Ketosis is a natural and beneficial process that helped the body survive during times when no food is available, so when fasting your body will switch over to a ketosis state depending on the period of the fast. Ketosis is proven to be beneficial in the treatment and management of a number of health conditions, including epilepsy management, brain and other cancers, autism, Alzheimer’s, mental ill-health and depression.
Ketogenic diet plans involve following a higher fat, moderate protein and limited carbohydrate food intake. There are many Ketogenic diets, the Atkins diet being one of the most well known.
Ketogenic diet key points
- The aim of a keto diet is to enter a ketosis metabolic state and to maintain that state using a measured fat, protein, carbohydrate ratio.
- Carbohydrate intake is strictly limited between 20-60 grams per day for adults, 8-15 grams for children depending on age, height, gender and how much exercise is done. Daily protein intake is kept to a moderate level and the balance of calories will be from fats.

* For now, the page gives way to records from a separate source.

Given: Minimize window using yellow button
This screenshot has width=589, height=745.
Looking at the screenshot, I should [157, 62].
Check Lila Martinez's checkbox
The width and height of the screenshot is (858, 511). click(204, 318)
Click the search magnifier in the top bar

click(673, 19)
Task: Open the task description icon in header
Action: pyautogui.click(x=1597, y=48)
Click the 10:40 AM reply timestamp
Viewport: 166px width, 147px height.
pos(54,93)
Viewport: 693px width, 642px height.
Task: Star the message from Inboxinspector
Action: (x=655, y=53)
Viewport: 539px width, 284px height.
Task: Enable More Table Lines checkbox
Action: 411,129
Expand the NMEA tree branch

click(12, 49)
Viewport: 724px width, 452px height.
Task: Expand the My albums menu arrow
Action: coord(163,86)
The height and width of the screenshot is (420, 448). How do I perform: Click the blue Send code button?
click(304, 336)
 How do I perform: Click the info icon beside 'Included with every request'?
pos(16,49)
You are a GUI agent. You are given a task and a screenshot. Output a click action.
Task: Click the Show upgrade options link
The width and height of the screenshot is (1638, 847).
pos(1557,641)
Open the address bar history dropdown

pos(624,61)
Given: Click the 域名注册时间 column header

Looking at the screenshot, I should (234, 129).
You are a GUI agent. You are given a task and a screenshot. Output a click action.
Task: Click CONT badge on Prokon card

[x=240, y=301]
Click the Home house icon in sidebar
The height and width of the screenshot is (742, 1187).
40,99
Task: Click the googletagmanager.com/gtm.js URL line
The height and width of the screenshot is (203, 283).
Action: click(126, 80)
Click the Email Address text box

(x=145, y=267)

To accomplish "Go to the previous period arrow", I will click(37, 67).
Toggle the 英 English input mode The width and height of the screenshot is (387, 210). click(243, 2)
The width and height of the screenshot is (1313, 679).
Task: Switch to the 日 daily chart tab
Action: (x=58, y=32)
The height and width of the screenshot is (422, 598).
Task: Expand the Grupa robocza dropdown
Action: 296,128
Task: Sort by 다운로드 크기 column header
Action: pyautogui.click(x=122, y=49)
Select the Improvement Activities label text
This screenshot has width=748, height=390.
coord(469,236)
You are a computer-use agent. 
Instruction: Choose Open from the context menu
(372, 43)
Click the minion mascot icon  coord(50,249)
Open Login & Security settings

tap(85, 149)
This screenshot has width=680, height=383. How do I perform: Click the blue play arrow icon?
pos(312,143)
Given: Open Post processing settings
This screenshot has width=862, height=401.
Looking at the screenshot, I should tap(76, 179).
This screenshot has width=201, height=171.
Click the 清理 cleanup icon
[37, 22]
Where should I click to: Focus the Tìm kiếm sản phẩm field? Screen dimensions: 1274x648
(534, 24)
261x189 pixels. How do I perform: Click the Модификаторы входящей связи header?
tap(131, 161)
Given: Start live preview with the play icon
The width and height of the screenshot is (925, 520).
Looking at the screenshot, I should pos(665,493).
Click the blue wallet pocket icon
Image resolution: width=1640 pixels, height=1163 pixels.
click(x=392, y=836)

- When calories are not restricted the daily nutrient intake on a ketogenic diet typically works out to approximately 70-75% of calories from fat, 20-25% from protein, and 5-10% from carbohydrate.
- Although fats have little effect on blood sugar and insulin levels protein can affect both blood sugar and insulin when large quantities are consumed. Overeating protein can temporarily increase your blood insulin levels, which can affect the body’s ability to release and burn the fatty acids required for ketosis.